**Problem requirements**
Would you retype the records below exactly as they appear?

**Dataset entries**
....

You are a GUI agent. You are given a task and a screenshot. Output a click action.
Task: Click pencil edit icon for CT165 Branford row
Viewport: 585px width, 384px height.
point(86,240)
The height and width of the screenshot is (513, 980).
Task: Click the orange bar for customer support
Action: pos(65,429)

....

**Answer box**
You are a GUI agent. You are given a task and a screenshot. Output a click action.
Task: Click pencil edit icon for CT165 Branford row
Viewport: 585px width, 384px height.
point(86,240)
The height and width of the screenshot is (513, 980).
Task: Click the orange bar for customer support
Action: pos(65,429)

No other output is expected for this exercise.